Nafaa Ennaifer, président du Centre tunisien de veille et d'intelligence économique à l’institut arabe des chefs d'entreprise, et Mohamed Larbi Jelassi , membre du parti du Courant démocratique, étaient les invités de Rim Saadia au Grand débat de l’émission EcoMag de ce vendredi qui a porté sur le sujet des tensions socioéconomiques en Tunisie.

Selon Ennaifer, « pour une grande part, les protestations sociales observaient ont des raisons objectives », il y a un manque d’espoir et de confiance en l’avenir pour le citoyen, et les protestations sont alimentées par des raisons politiques « non responsables » de la part de l’opposition.

« Il ya un manque de sentiment de responsabilité » et « l’intérêt du pays est le dernier des préoccupations des politiques », a-t-il aussi indiqué.

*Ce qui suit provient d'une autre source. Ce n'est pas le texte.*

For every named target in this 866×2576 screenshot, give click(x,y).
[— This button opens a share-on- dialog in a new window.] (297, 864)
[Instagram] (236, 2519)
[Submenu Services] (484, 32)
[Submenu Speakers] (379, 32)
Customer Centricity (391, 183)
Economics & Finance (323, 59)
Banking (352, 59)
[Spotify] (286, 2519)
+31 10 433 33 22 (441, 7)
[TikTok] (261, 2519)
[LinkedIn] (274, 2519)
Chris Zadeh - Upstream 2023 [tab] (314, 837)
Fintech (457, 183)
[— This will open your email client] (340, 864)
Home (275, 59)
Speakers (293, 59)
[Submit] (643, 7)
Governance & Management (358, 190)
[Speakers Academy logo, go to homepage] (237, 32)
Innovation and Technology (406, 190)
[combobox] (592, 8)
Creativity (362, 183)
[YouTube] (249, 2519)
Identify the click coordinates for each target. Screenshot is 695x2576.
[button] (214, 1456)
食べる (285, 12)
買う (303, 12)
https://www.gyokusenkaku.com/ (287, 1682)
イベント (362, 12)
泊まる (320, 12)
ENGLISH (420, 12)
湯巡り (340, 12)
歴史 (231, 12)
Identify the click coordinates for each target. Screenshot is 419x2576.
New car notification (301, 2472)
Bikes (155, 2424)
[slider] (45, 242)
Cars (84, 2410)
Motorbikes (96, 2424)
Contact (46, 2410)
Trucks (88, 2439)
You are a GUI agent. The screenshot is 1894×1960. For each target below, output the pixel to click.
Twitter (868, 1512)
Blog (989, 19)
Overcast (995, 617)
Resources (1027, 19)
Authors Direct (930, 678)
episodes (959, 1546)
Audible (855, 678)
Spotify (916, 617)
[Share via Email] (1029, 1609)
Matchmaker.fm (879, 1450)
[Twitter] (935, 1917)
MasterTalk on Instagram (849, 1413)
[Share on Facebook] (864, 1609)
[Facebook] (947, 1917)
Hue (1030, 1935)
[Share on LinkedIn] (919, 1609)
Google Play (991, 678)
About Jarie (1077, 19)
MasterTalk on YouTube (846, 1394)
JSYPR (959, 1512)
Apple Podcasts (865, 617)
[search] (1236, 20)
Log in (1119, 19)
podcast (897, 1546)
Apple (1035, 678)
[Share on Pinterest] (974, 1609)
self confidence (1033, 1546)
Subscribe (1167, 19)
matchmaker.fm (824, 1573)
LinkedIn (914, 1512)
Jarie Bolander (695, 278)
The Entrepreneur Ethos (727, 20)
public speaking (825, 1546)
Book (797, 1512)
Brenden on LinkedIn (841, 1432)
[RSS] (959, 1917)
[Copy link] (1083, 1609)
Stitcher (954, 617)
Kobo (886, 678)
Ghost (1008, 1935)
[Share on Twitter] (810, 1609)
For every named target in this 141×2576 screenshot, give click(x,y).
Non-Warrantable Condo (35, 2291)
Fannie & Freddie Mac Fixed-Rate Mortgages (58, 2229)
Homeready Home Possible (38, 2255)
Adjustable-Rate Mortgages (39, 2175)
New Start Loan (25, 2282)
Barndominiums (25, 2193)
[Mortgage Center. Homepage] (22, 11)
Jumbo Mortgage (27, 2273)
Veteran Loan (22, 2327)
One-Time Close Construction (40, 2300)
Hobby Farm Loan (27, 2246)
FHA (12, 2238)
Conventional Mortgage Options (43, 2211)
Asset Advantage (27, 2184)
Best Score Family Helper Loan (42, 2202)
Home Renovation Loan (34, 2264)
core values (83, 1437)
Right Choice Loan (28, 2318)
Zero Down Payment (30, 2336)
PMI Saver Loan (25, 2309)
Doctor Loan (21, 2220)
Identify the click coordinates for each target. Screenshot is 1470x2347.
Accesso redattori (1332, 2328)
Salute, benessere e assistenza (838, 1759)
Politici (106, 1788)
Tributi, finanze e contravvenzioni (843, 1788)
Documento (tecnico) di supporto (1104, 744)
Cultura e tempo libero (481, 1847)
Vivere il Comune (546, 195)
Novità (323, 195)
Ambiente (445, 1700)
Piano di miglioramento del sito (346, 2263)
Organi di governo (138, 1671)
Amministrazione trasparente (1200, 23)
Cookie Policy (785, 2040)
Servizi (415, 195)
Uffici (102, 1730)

Pour Enneifer, il y un manque de compétences et de capacité à changer la réalité pour le mieux, il y l’incapacité de l’opposition d’être une force d’action et d’avoir des actions positives et responsables ne portant pas atteinte à l’intérêt du pays, et il y a le citoyen qui vit dans l’impunité et ne croit plus dans un « projet commun ».

« Le rôle du gouvernement est de faire revenir aux citoyens la confiance en la capacité de l’Etat de faire changer leur réalité, la confiance en l’avenir, et la confiance pour travailler ensemble pour sauver le pays ».

Enneifer a également souligné qu’ « on aurait dû commencer une politique d’austérité, il y a 5 ans, sur les dépenses courantes de l’Etat- ministère par ministère- sans pour autant réduire la qualité du service rendu au citoyen ».

Au cours de son intervention, Mohamed Larbi Jelassi, a indiqué qu’aujourd’hui, on est au bord de l'abîme, mais non à son fond», et a souligné que, aujourd’hui, « on le choix soit de faire un pas vers l’arrière et tomber, soit de faire un pas vers l’avant et avancer ».

« Il nous appartient de faire le choix », a souligné Jelassi.